Good practices for using SIP

Last modified by Simon Morlat on 2024/11/15 17:13

Introduction

A SIP client or server has generally a huge number of parameters, in order to provide the maximum flexibility to adapt to various use-cases. In the context of a classic deployment, with mobiles or desktop apps, to work on public internet, what would be the best practices, the most recommended settings ? This article will expose the Linphone team advice.

Use SIP/TLS

No matter whether security is important for you, SIP/TLS is definitely the best option. Others have painful drawbacks:

  • SIP/UDP and SIP/TCP are unsafe because of SIP-aware NAT routers. Indeed, many wifi routers, home routers, DSL routers, have a built-in NAT logic to handle SIP specifically. While it was originally designed to workaround some usual address translation issues (in Via, Contact headers, in SDP message etc), this logic has proven to be mostly broken. We have seen routers rebooting because they were crashing while handling a SIP message. The only solution is then to encrypt the SIP message, so that such routers don't do anything specific with it, just basic IP packet routing. Linphone and Flexisip have their own built-in nat aware algorithms, they don't need any router assistance at all. SIP/TLS is also the best solution to encrypt SIP in Linphone and Flexisip.
  • SIP/UDP suffers from the network MTU. Though a UDP fragmentation protocol exists for big packets, it is very often not supported or rejected by internet routers. As a result, there is a high risk that any SIP packet above 1440 bytes will never reach its destination. Having an INVITE or 200OK bigger than MTU is extremely frequent. If you enable more codecs, enable ICE, add a video stream, the SDP part of the INVITE grows very significantly.
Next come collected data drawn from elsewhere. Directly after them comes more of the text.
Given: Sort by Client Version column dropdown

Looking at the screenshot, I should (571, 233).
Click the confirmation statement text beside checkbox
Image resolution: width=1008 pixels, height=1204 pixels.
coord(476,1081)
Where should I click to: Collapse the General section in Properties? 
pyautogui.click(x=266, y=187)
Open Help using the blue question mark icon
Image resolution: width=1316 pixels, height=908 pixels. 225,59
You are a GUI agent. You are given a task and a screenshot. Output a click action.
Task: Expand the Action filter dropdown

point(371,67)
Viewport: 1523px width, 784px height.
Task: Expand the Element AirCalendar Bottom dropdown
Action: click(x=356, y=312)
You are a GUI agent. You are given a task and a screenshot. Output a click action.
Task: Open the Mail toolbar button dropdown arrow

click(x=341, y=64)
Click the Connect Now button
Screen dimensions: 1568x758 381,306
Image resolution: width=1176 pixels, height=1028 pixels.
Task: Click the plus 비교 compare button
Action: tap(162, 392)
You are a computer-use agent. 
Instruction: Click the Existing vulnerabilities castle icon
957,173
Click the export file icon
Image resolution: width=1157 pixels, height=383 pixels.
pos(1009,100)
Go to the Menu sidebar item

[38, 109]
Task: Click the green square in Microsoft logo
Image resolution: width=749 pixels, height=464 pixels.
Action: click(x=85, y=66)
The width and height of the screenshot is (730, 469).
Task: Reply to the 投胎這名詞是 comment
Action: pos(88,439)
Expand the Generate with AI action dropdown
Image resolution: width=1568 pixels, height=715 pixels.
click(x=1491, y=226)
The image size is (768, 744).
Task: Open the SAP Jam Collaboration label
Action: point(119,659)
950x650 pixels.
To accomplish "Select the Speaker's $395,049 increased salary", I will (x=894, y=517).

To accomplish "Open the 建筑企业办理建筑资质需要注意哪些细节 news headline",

Forget about keep-alives for mobile apps, use push notifications

SIP keepalive packets (\r\n\r\n), whose goal is primilary to keep the connection between client and server alive across NAT routers, are a bad practice for mobiles. They drain the battery by forcing the phone to wakeup to let the app handle this traffic. Fortunately phone manufacturers and mobile OS have solved the problem by killing apps in background automatically, or at least cut their access to the network. Push notifications must be used to wake-up apps each time they need to receive a message or INVITE.

Use ICE

Unless your SIP server is a PSTN gateway, or a back to back user agent that needs to read the media streams established between clients, ICE coupled with media relay service such as TURN, is the only way to guarantee that RTP packets are delivered in an efficient way between clients. Don't try to use STUN solely, don't expect clients to know at once what their IP address/port used for media will be. This is not possible.

Enable AVPF if you use video

Because video codecs use differential coding, the loss of one packet results not only in the whole video frame being not decodable, but also all future dependent coded frame, until a Key-Frame (which are frames coded independent from others) is received. This is why even a 0.1% loss rate can result in video being frozen for up to 30 seconds if the encoder outputs key-frames at a 30 seconds interval.

Sending key-frame at a high rate is not a good solution: key-frames are much bigger than others, so in order to keep a reasonable bitrate usage, they severely degrade quality.

AVPF (RFC4585) adds some very useful RTCP messages called PLI (Packet Loss Indication), SLI (Slice Loss Indication), RPSI (Reference Picture Indication), that allow fast error recovery of video when packet transmission errors occur. A video receiver, upon detection of a lost packet, can send a RTCP PLI packet to the remote encoder in order to request the sending of new key-frame, that will allow the decoding process to resume shortly.

Their alternative is the legacy SIP INFO packet containing a VFU request (Video Fast Update), which is horribly slow because it is carried over all the SIP infrastructure on TCP or TLS, while RTP/RTCP is often directly exchanged over UDP between clients.

AVPF is enabled by default in Liblinphone, visible in the "a=rtcp-fb" attributes in the SDP messages. To be effectively used, both caller and callee must support it, and if the server is a back to back user agent, it shall also support it as well.

You can't expect to experience reliable video quality without AVPF.

Use DNS names, not IP addresses

It is a best practice to request the SIP server to use its public DNS name rather than its IP address in SIP messages, for example in Record-route headers.

Record-route headers are typically inserted by SIP proxy servers to force an established dialog to use the same hop by hop path between the two clients, which is good for NAT traversal and authentication of requests.

When a Record-route header directly contains an IP address, this creates several problems:

  • the client won't be able to perform the match between the TLS x509 certificate CN or SubjectAltNames and the hostname in the SIP URI. Most of times, x509 certificates do not assert IP addresses, just DNS names.
  • in case of network switch during a call from a pure IPv6 network to a pure IPv4 network or vice-versa, the client won't be able to reconnect the call (with a re-INVITE procedure) because the IP address targetted by the Record-route is no longer routable through the new network.
  • on IPv6 networks featured with a NAT64 router, IPv4 address are not routable directly but the client must get the IPv6 equivalent address by using the DNS server, which require to have a domain name.